Chinese giant salamander is the largest amphibian species in the world and can grow up to 1.8m in length. They are endemic to rocky mountain streams and lakes in China.
It is considered Critically Endangered in the IUCN Red List because of a massive population decline of more than 80% since the 1960s. This has been due to habitat destruction from dam construction and stream pollution, and over-collecting because it is considered a delicacy and used in traditional Chinese medicine. Remaining wild populations are also severely fragmented.
EDGE aims to ensure the future of this salamander by helping to create an environmental education programme encouraging sustainable management of wild populations to increase awareness of the endangered status of the Chinese giant salamander. Alongside raising awareness, we will fund an EDGE Fellow to collect more data on the population ecology, behaviour and threats to this species in the Qinling Mountains of central China.

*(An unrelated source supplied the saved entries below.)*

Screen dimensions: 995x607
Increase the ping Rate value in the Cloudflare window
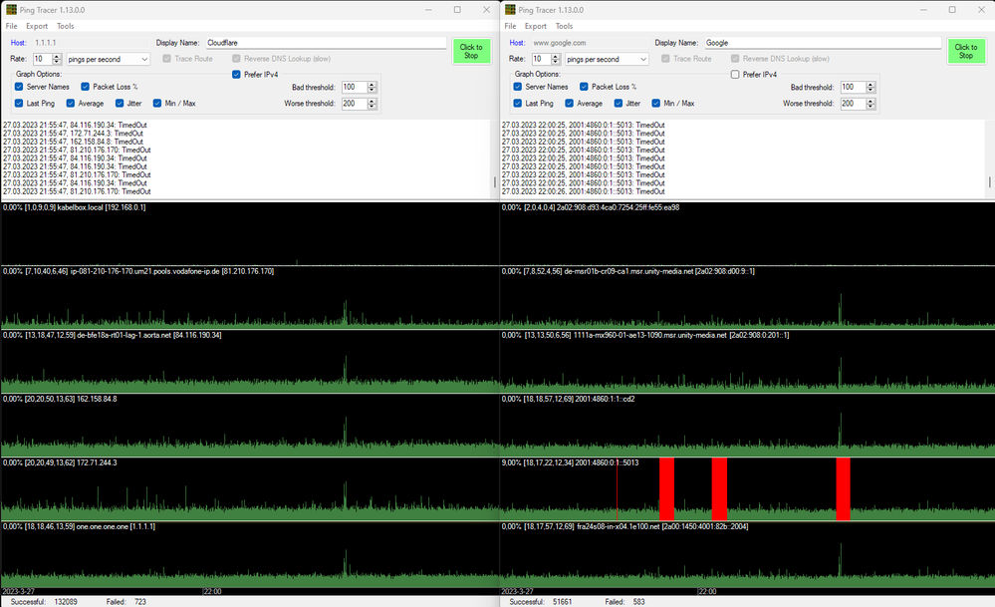click(x=56, y=57)
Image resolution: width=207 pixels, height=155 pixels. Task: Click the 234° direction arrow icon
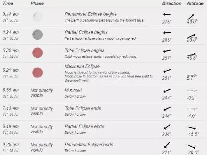[167, 127]
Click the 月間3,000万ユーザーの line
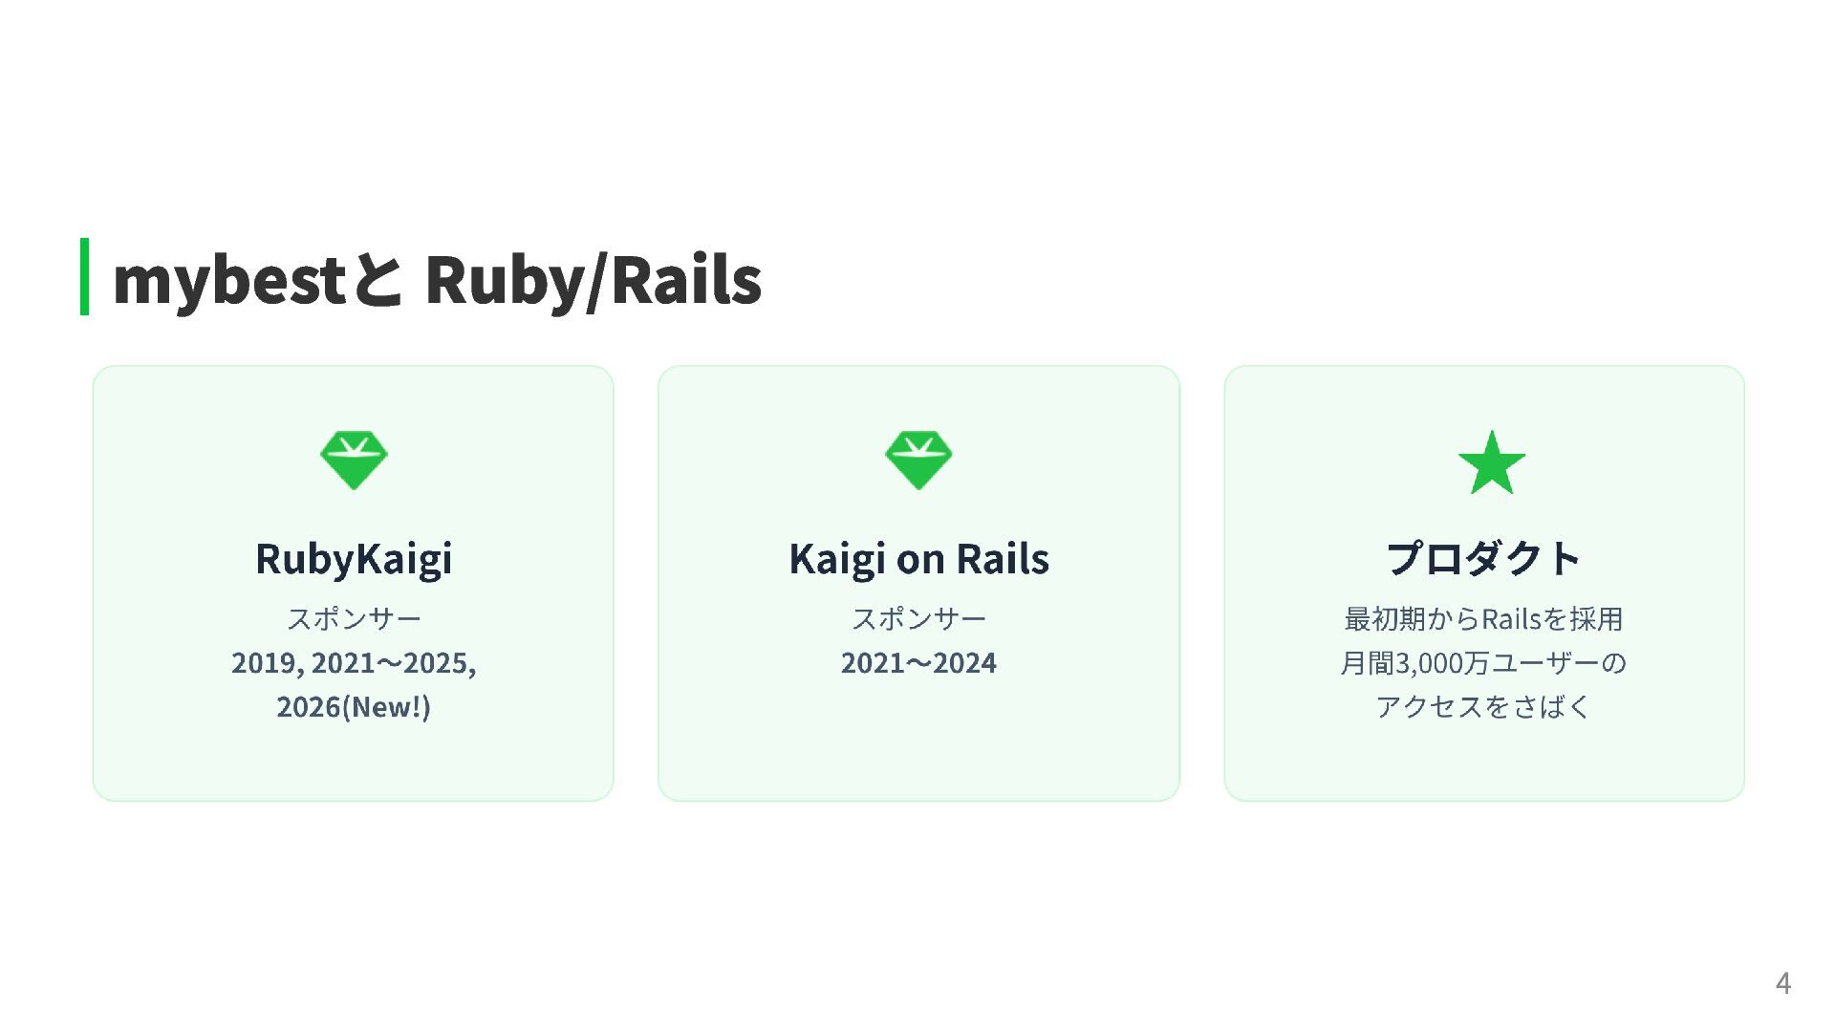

EDGE plans to contribute to the improvement of reserve management in this area to reduce poaching of wild salamanders, and help set up a captive conservation breeding programme in China. Captive breeding of giant salamanders already occurs in China for food and medicine, so breeding expertise is already well developed there. Finally, it is important that a long-term monitoring programme is established to track the health of remaining wild populations.